However, the application range of TG is greatly limited by its rheological properties which are dependent on the weight-average molecular weight (Mw) of polysaccharide.[Citation1] TG with large Mw presents high viscosity even at low concentration. Like guar gum, it fails to achieve physiologically effective concentrations as a food supplement and might cause throat choke in case of partial hydration.[Citation11,Citation12] Moreover, its high viscosity negatively affects chemical modifications of TG, often leading to poor modifying effects and low solid content of products.[Citation13] Given the above, it is necessary to decrease its viscosity and prepare tara galactomannans with various molecular weights for meeting diverse processing demands in different industries, while the relevant research has rarely been conducted.

Compared with other degradation methods, oxidative degradation by hydrogen peroxide (H2O2) is an economic, non-toxic, and environment-friendly way for polysaccharide depolymerization. In related studies, polysaccharides depolymerization in Fenton-type reaction which based on catalytic decomposition of H2O2 by transition metals have been extensively studied.[Citation14Citation16] Although it was reported that H2O2 reacting with ascorbic acid (VC) could also cause degradation of mucin,[Citation17] this method has not attracted more attention. Given that VC is deemed safe for human consumption, we degraded TG by using H2O2 in the presence or absence of ascorbic acid in this work. And an investigation was carried out to determine the role of VC in degradation system and to understand the structural features and rheological properties of degradation products using gel permeation chromatography (GPC), Fourier transform infrared (FT-IR) spectroscopy, rheometer, and atomic force microscope (AFM).

Materials and methods

Materials

TG (food grade) was provided in dried form by Shanghai Anmei Co, China. Hydrogen peroxide (30 wt% solution in water), ascorbic acid, sodium nitrate, and other chemicals were of analytical grade and purchased from Chengdu Kelong Chemicals, Ltd., China.

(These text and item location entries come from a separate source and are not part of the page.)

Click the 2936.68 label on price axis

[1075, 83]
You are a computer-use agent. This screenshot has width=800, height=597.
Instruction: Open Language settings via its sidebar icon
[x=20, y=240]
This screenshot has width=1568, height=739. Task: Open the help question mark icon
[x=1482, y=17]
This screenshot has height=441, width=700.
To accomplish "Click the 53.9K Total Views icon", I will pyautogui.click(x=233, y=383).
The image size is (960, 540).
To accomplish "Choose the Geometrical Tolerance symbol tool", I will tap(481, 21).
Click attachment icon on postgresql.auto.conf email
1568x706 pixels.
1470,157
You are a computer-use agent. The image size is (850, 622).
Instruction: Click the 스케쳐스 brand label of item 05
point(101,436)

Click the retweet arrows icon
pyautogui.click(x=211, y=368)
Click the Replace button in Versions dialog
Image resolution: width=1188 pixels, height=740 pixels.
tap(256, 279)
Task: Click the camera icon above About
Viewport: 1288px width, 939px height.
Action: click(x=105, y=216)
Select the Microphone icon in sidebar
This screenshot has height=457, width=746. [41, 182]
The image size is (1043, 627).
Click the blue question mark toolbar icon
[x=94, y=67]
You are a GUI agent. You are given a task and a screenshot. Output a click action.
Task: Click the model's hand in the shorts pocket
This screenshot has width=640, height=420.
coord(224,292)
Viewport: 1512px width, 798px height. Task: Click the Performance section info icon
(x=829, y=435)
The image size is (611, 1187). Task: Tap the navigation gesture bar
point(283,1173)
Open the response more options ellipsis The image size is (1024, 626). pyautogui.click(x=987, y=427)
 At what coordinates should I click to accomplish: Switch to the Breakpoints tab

Oxidative degradation of TG

TG was degraded by H2O2 with or without ascorbic acid (VC), respectively. The optimal conditions for two degradation systems (H2O2: 60°C, 4.0 h, pH = 4.5; H2O2–VC: 60°C, 15 min, pH = 4.5, mole ratio = 2:1), including reaction time, temperature, pH, and the ratio of hydrogen peroxide and ascorbic acid, were determined by pre-experiments and employed in subsequent oxidation reactions. An amount of TG (1.00 g) was solubilized in 200 mL of distilled water (Milli-Q, Millipore, Bedford, USA), and stirred at 30°C for 1.0 h, then stood for 10 h at room temperature to ensure complete hydration. Next, degradation agents (H2O2, H2O2+VC) were, respectively, added into the completely hydrated solution, and the reaction was run at 60°C in thermostatic water bath oscillators (250 rpm/min), the pH of solution was maintained at 7.5 by NaOH solution (1 mol/L), then H2O2 system and H2O2+VC system were kept for 4.0 h and 15 min, respectively. The concentrations of H2O2 were 0.4, 0.6, 0.8, 1.0, 50, and 100 mM. Besides, the molar ratio of H2O2 to VC was 2:1, and the concentrations of VC were 0.2, 0.3, 0.4, 0.5, and 5 mM. After reaction, the solution was concentrated to one-third of initial volume using a rotary evaporator (IKA, RV10, Germany) and mixed with triple volume of 95% ethanol under slow stirring, and then stood for 10 h at 4.0°C. Finally, the degradation products (DPs) were obtained by filtration, freeze drying, grinding, and sieving through 120-mesh sieve.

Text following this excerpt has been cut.